[Extracted records]
■ ■ ■ ■ ■

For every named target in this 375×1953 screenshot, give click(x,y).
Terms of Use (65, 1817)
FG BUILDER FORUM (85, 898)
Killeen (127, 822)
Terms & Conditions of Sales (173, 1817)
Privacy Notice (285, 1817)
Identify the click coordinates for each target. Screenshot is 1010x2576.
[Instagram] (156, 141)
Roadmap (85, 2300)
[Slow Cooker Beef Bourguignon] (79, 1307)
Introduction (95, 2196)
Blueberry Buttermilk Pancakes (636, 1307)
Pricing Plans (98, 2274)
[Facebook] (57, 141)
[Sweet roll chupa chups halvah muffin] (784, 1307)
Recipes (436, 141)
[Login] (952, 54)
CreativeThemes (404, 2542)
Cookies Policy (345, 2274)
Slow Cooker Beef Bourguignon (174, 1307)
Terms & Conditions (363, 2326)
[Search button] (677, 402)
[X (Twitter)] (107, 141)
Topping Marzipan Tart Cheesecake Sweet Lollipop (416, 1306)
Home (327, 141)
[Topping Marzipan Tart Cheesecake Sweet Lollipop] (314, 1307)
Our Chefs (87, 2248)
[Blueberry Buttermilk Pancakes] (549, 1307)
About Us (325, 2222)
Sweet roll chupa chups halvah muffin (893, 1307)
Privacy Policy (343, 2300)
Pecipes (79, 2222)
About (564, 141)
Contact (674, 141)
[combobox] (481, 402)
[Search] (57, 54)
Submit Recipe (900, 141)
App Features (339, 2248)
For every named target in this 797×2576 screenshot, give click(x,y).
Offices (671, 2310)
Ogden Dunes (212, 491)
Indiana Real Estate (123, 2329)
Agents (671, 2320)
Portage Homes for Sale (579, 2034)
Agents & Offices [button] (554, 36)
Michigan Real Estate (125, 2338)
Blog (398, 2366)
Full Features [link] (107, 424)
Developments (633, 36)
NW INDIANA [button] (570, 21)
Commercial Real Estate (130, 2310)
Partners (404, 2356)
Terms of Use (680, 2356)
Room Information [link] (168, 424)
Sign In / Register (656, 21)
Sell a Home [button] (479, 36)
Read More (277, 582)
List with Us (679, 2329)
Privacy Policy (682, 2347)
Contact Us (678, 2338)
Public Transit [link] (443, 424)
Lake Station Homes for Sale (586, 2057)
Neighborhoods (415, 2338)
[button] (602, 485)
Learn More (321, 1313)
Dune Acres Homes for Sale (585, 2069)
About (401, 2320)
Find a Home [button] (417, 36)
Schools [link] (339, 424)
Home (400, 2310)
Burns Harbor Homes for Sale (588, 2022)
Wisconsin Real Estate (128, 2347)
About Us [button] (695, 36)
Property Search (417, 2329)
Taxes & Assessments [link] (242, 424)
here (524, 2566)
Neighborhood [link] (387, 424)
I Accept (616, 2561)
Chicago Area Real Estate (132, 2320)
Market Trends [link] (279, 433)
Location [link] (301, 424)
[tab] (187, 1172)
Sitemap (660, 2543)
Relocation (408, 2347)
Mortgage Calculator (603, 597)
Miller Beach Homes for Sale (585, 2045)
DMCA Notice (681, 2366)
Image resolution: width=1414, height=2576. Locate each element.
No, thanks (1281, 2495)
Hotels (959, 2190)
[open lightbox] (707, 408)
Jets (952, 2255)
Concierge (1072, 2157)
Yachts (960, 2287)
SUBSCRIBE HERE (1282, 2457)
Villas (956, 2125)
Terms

■ ■ ■ ■ ■

What the task asks:
Start with the line above that contains "Commercial Real Estate (130, 2310)" and end with the line that contains "[tab] (187, 1172)". Write out those lines exactly, and only those.

Task result:
Commercial Real Estate (130, 2310)
Partners (404, 2356)
Terms of Use (680, 2356)
Room Information [link] (168, 424)
Sign In / Register (656, 21)
Sell a Home [button] (479, 36)
Read More (277, 582)
List with Us (679, 2329)
Privacy Policy (682, 2347)
Contact Us (678, 2338)
Public Transit [link] (443, 424)
Lake Station Homes for Sale (586, 2057)
Neighborhoods (415, 2338)
[button] (602, 485)
Learn More (321, 1313)
Dune Acres Homes for Sale (585, 2069)
About (401, 2320)
Find a Home [button] (417, 36)
Schools [link] (339, 424)
Home (400, 2310)
Burns Harbor Homes for Sale (588, 2022)
Wisconsin Real Estate (128, 2347)
About Us [button] (695, 36)
Property Search (417, 2329)
Taxes & Assessments [link] (242, 424)
here (524, 2566)
Neighborhood [link] (387, 424)
I Accept (616, 2561)
Chicago Area Real Estate (132, 2320)
Market Trends [link] (279, 433)
Location [link] (301, 424)
[tab] (187, 1172)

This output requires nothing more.